VNXe 3200 Controller Failover Behavior

Two years ago I posted an article describing how the VNXe3100 (and 3300 and 3150)  had a major drawback in the way that it handled IO during a controller reboot or failure. If you didn’t get a chance to experience this for yourself head over to my older article and take a quick look http://www.jpaul.me/2012/07/vnxe-sp-failover-compared-to-other-solutions/.

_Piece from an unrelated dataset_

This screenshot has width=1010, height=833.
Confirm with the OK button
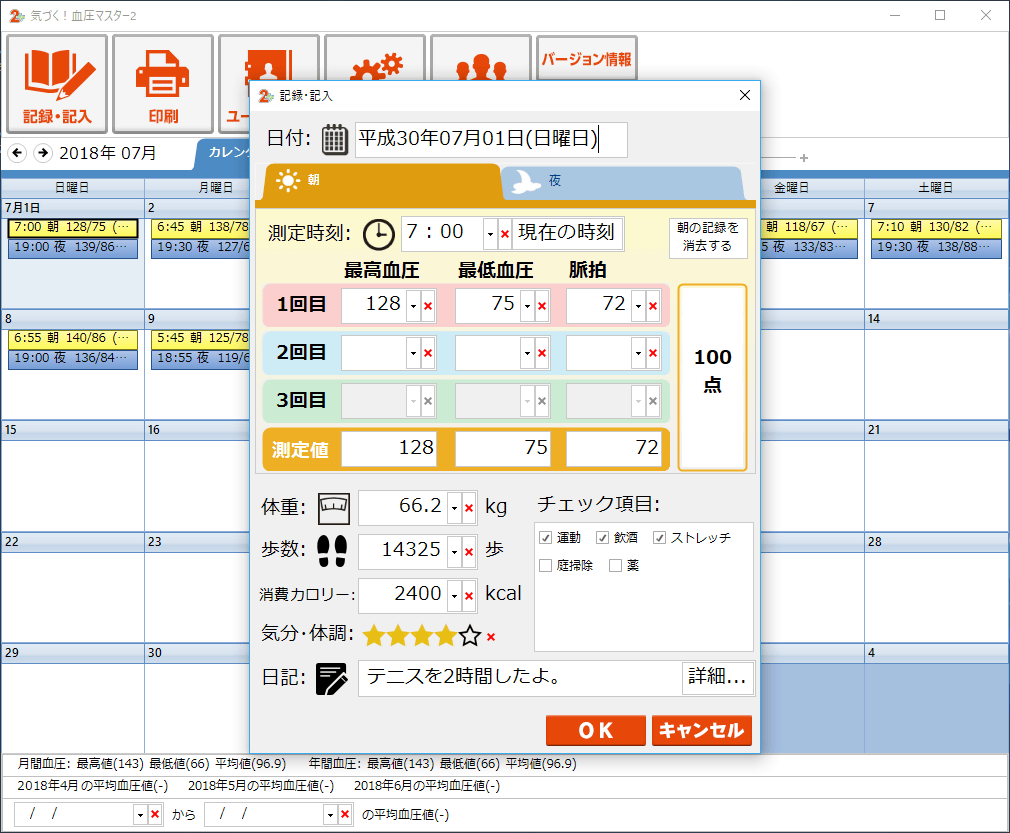point(595,730)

Now that you know what the issue was, let’s talk about the new VNXe3200. I received a demo box from the folks at EMC through Chad Sakac’s blog a couple of weeks ago and have finally gotten a chance to play around with it and re-do the same test that I did 2 years ago to the 3200’s predecessor. The results were awesome, but before I go into the details let me just say that I no longer dread when I have to propose a VNXe. I now know first hand that this box is up to the task and should have no problems living up to the reputation of its big brothers (the VNX series).

Why is the 3200 different

Whats new with the VNXe3200
Whats new with the VNXe3200

So the VNXe 3200 borrows the heart of the VNX… it’s MCx code… It then uses that code to provide native iSCSI (not emulated like all previous VNXe’s) as well as Fiber Channel connectivity…. Simply put this thing has big boy block protocols. Because of this there are services running on both SP’s at the same time and no service “reboot” time is needed like the older systems needed when restarting their iSCSI servers.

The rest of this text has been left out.